2009年11月4日、横浜地方裁判所502号法廷でレセプトオンライン請求義務化撤回訴訟第2回口頭弁論が開かれた。被告は、訴状に対する答弁書で、「原告は保険医療機関か」という考えられない求釈明を提出するなどして裁判の引き延しにかかっていることから、原告団は本案件の審議に直ちに入るよう強く求めた。
当日は、平尾原告団団長、入澤同幹事長を含む12名の原告が出廷。48席ある傍聴席も満席となり裁判の関心の高さを伺わせた。
午後1時30分に第2回口頭弁論が開始。まず、原告団から田辺副理事長が、原告の意見陳述として証言台に立った。田辺氏は、オンライン請求が持つ問題点について、支払基金が示すメリットに対し、反駁する形で陳述を進めていった。
基金はオンライン請求のメリットとして受付時間の延長やレセプトの事前チェックなど5点をあげているが、運用上大きなメリットにならないと断言。電算処理に切り替えることで楽になった実感はあるが、オンラインにするメリットは感じられないとしてオンライン請求義務化反対を表明した。
続いて、「原告は保険医療機関か」という被告の求釈明を原告が回答不要としたことに対し、被告はこの求釈明を原告は立証すべきであると反論した準備書面を提出。その再反論を原告は準備書面で提出し、被告が原告に立証責任があるとする点を、行政事件訴訟制度・民事訴訟制度に関する基礎的な知識として裁判所が職権で審理・判断する事項として明確に反論した。さらに、原告側は、原告適格を争う被告の態度は訴訟遅延を目的とするものと指摘。本案件の審議に入るよう求めた。これに対し、被告は、現在省令改正を行っている最中であるとして、拒否の姿勢を示した。原告側は、「我々が問題にしているのは、オンライン請求を義務化した省令が憲法13条、22条、41条等に違反しているということだ。原告適格の問題と切り離して審議できるはずだ」と主張した。裁判長も被告が本案件に対する主張を行うよう促し、被告は2月上旬に主張すると答えた。

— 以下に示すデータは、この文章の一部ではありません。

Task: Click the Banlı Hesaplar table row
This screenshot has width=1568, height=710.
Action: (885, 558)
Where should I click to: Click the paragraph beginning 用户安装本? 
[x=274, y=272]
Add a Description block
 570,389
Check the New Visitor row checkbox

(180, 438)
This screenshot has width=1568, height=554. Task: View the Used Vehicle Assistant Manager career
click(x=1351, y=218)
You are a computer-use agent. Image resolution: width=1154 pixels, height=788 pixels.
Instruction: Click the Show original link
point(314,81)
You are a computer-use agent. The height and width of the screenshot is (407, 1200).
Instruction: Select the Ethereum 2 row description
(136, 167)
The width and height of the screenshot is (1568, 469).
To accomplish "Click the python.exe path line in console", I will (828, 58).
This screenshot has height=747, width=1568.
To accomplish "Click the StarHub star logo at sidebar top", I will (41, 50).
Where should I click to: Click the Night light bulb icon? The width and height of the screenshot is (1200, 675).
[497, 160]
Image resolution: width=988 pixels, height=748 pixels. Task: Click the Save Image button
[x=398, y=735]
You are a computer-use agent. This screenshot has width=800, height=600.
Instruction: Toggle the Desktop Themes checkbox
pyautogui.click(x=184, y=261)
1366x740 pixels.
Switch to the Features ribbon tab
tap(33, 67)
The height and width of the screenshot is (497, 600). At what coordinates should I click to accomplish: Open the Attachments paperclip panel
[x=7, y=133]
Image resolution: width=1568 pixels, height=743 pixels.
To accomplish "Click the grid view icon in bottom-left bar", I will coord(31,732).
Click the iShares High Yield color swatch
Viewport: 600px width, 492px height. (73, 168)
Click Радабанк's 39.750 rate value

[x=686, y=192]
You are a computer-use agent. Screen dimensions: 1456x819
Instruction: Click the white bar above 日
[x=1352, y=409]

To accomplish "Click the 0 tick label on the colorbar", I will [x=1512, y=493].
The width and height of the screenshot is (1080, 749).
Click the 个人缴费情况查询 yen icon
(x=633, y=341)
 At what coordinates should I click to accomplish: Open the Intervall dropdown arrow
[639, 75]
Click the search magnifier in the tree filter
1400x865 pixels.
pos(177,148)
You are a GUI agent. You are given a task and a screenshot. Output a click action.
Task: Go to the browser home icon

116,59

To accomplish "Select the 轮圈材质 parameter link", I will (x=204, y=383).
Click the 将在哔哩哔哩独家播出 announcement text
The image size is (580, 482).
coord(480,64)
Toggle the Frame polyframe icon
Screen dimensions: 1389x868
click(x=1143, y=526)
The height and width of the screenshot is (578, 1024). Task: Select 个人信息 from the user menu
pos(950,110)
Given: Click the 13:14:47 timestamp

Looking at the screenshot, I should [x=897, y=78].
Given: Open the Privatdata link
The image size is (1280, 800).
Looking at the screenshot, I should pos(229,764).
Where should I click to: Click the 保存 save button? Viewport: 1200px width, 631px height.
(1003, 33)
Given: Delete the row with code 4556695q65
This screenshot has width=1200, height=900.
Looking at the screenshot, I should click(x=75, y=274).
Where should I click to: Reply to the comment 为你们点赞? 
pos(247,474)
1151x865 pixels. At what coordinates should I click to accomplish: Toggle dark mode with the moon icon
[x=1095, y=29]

原告側は、2月まで期日が空くことを問題視。次回口頭弁論で被告が出しているオンライン請求に関する「メリット」に対して反論していくこととし、12月21日(月)に同法廷で行うことを確認した。
口頭弁論終了後、場所を横浜弁護士会館に移し、報告集会を行った。集会では、弁護団から口頭弁論でのやりとりを解説。「(被告が行っている)憲法に関わらない主張は意味がない。裁判であるからには法律論で行うべき」と指摘した。
入澤幹事長は、パブリックコメントに付された省令改正案を紹介しながら、65 歳以上の高齢医師や年間レセプト3600枚以下を除外する案はすでに、前政権が調整していた内容であり、民主党の公約である「原則化」がこのままでは「義務化」となると強調した。